[Begin Raw data]

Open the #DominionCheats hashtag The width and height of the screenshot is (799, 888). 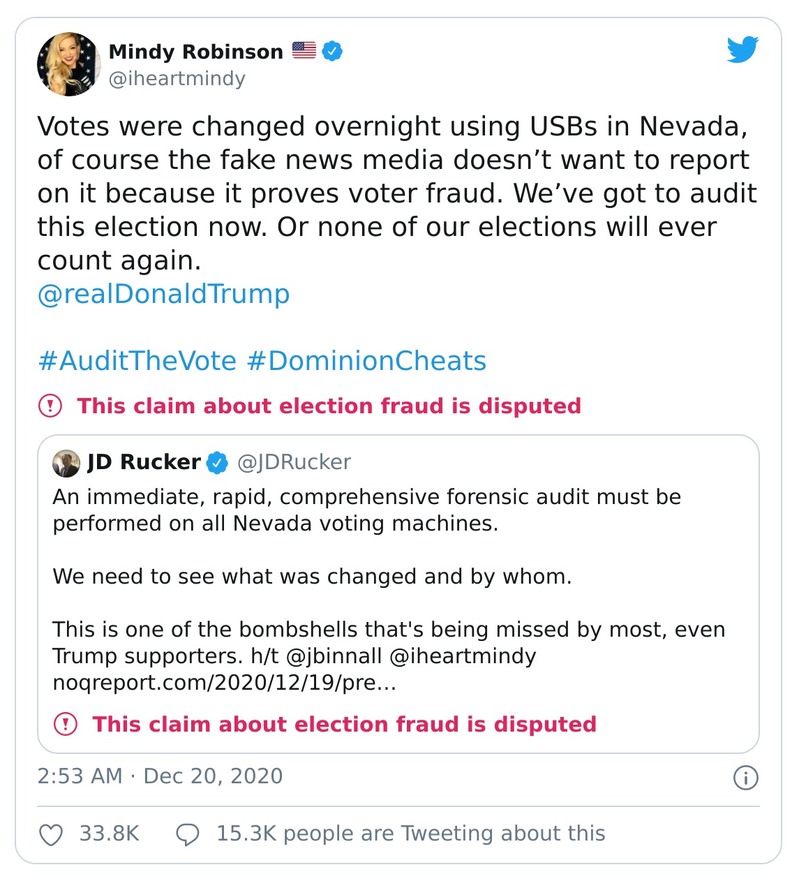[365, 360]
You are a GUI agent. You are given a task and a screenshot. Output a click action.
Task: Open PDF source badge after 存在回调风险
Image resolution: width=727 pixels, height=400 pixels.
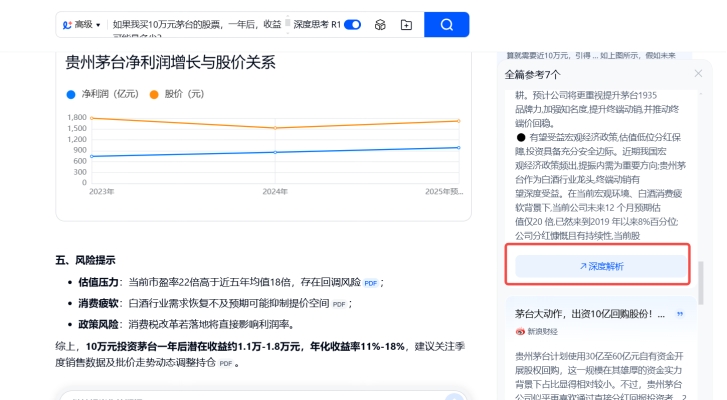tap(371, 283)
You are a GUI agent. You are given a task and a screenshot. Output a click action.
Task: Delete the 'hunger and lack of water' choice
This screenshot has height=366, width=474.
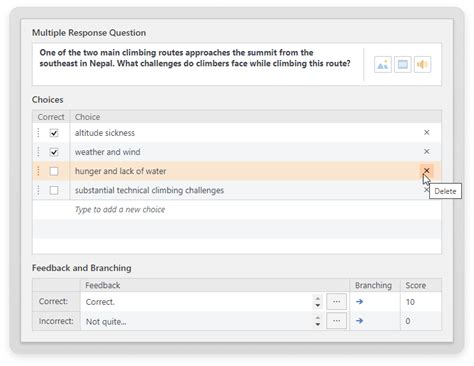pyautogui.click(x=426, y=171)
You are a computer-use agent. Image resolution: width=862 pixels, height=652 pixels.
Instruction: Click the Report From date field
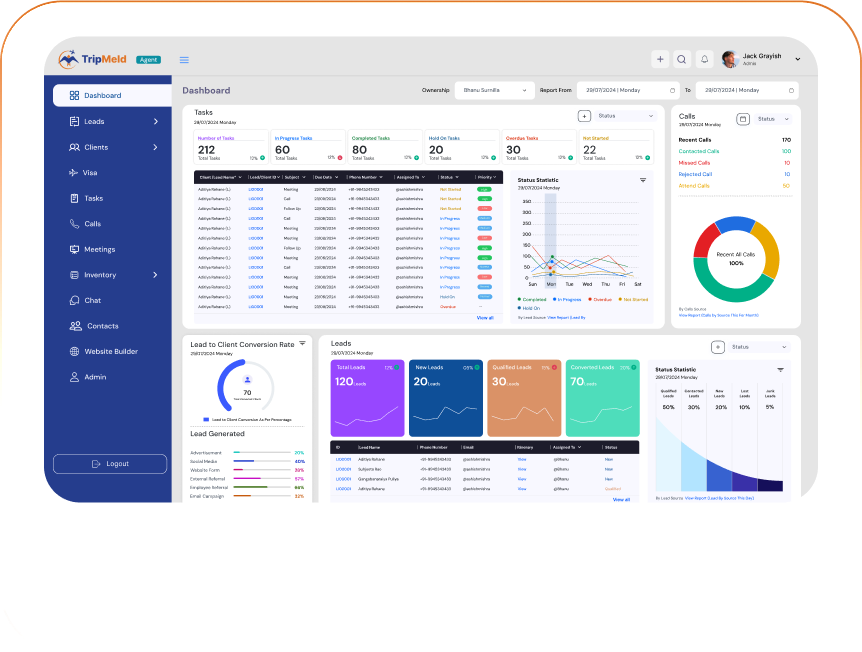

[End Raw data]

- _Your objective_:
Count the lines of the material that contain the string "Image", with case counting, and give only the number.

- _Worked answer_:
2